> [Assignment] All lines from the one with "The height and width of the screenshot is (546, 700)." through the last line of the data below should be copied exactly; please add nothing.

Saved data entries
--------------------------------
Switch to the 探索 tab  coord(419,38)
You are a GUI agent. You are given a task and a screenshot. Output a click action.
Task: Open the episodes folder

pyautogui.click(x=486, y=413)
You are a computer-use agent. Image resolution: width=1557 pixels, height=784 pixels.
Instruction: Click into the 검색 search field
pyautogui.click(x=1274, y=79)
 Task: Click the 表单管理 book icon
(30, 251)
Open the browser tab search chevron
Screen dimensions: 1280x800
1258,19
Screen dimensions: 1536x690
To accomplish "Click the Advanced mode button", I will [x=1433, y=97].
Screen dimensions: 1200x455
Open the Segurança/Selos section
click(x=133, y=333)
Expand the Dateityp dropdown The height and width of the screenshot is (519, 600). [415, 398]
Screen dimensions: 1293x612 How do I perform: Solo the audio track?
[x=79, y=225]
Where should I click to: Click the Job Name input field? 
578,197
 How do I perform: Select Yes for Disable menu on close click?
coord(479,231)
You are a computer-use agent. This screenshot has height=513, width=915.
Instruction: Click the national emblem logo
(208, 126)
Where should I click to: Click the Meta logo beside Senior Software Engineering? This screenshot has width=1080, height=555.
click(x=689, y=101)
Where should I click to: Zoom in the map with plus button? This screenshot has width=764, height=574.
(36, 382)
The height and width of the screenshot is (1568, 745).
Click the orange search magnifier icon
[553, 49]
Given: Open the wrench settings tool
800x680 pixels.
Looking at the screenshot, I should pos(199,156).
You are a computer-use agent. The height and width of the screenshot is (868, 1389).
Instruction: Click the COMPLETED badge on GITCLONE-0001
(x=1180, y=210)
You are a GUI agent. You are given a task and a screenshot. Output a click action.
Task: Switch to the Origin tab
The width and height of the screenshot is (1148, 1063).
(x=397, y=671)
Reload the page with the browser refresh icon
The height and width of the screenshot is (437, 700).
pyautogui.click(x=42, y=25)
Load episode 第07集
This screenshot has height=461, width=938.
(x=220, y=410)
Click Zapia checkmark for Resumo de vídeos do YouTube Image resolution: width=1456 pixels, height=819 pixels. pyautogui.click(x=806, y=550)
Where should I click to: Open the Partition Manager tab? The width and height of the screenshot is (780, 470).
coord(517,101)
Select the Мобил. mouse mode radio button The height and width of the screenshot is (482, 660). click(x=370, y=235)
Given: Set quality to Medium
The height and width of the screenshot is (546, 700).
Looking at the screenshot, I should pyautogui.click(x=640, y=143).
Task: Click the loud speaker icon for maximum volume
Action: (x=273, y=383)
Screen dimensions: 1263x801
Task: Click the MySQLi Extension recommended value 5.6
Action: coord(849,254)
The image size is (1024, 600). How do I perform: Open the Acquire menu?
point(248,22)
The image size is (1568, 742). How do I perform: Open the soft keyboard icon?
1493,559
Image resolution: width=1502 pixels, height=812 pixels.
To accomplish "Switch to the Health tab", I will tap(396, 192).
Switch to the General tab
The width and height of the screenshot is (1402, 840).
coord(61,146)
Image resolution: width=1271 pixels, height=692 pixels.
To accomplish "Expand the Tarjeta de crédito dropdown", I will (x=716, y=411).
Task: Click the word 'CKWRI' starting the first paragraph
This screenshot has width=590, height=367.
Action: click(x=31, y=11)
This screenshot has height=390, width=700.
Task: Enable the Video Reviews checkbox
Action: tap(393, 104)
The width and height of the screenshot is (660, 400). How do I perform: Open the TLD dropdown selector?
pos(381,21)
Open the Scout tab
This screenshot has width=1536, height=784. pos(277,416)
--------------------------------
> [Solution for this task]
The height and width of the screenshot is (546, 700).
Looking at the screenshot, I should pyautogui.click(x=640, y=143).
Task: Click the loud speaker icon for maximum volume
Action: (x=273, y=383)
Screen dimensions: 1263x801
Task: Click the MySQLi Extension recommended value 5.6
Action: coord(849,254)
The image size is (1024, 600). How do I perform: Open the Acquire menu?
point(248,22)
The image size is (1568, 742). How do I perform: Open the soft keyboard icon?
1493,559
Image resolution: width=1502 pixels, height=812 pixels.
To accomplish "Switch to the Health tab", I will tap(396, 192).
Switch to the General tab
The width and height of the screenshot is (1402, 840).
coord(61,146)
Image resolution: width=1271 pixels, height=692 pixels.
To accomplish "Expand the Tarjeta de crédito dropdown", I will (x=716, y=411).
Task: Click the word 'CKWRI' starting the first paragraph
This screenshot has width=590, height=367.
Action: click(x=31, y=11)
This screenshot has height=390, width=700.
Task: Enable the Video Reviews checkbox
Action: tap(393, 104)
The width and height of the screenshot is (660, 400). How do I perform: Open the TLD dropdown selector?
pos(381,21)
Open the Scout tab
This screenshot has width=1536, height=784. pos(277,416)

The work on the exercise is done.